Saved data entries:

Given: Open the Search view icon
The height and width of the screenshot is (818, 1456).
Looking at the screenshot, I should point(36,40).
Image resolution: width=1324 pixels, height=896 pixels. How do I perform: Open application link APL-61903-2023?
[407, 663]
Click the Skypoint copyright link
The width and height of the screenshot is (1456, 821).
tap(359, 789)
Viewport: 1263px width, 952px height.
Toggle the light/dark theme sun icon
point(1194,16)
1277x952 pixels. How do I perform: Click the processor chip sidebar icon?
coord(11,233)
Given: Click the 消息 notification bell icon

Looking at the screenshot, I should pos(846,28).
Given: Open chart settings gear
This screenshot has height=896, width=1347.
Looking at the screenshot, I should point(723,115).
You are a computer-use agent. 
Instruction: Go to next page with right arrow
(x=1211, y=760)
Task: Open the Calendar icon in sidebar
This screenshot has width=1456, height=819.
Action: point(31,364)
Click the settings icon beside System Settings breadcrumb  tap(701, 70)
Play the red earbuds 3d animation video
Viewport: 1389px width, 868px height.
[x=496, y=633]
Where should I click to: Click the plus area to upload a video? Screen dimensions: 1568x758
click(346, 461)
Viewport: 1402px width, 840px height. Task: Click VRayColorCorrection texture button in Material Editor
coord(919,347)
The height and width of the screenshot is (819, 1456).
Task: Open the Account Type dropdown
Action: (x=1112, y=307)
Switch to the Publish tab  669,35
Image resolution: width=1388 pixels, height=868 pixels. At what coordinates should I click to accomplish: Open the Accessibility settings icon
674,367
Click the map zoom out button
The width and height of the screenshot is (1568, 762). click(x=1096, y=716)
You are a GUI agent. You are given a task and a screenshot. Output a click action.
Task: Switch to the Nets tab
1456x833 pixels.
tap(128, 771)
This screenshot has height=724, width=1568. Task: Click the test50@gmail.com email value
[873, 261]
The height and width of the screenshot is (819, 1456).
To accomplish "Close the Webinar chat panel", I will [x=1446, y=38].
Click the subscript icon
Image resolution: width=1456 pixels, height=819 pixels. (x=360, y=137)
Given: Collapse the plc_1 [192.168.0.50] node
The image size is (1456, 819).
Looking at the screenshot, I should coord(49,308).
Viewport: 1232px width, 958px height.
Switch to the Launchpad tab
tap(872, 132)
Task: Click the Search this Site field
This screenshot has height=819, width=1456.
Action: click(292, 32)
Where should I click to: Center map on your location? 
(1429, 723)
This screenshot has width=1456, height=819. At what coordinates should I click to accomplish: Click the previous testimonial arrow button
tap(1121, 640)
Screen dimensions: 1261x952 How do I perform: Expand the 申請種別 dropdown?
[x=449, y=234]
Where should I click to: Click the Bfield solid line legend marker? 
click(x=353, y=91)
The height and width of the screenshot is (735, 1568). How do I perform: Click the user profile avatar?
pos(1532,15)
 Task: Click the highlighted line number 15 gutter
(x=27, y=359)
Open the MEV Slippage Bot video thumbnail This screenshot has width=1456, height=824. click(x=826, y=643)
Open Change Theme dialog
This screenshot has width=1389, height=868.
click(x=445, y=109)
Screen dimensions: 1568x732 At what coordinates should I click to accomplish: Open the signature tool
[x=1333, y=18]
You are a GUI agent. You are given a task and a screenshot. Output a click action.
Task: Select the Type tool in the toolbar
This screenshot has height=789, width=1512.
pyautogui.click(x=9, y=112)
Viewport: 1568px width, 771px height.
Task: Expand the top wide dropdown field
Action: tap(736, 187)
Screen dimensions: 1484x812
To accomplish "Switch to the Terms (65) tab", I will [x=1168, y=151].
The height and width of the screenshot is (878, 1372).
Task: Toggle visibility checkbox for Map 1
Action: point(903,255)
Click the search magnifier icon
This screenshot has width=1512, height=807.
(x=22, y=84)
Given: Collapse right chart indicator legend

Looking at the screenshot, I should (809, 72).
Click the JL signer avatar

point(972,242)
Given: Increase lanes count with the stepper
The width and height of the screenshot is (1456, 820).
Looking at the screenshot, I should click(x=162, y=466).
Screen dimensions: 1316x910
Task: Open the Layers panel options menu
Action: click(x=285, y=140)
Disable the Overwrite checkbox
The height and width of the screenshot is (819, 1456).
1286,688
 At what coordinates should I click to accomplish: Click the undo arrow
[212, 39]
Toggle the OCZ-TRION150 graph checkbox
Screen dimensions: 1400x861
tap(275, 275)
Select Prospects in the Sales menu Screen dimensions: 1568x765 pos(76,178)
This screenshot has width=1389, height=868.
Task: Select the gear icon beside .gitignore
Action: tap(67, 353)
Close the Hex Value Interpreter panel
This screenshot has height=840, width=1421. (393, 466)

What to produce:
Extract, please, the lines from the start of the entries above through the one with "You are a computer-use agent.", both included, reproducing each exactly and adding nothing.

Finished exercise:
Given: Open the Search view icon
The height and width of the screenshot is (818, 1456).
Looking at the screenshot, I should point(36,40).
Image resolution: width=1324 pixels, height=896 pixels. How do I perform: Open application link APL-61903-2023?
[407, 663]
Click the Skypoint copyright link
The width and height of the screenshot is (1456, 821).
tap(359, 789)
Viewport: 1263px width, 952px height.
Toggle the light/dark theme sun icon
point(1194,16)
1277x952 pixels. How do I perform: Click the processor chip sidebar icon?
coord(11,233)
Given: Click the 消息 notification bell icon

Looking at the screenshot, I should pos(846,28).
Given: Open chart settings gear
This screenshot has height=896, width=1347.
Looking at the screenshot, I should point(723,115).
You are a computer-use agent. 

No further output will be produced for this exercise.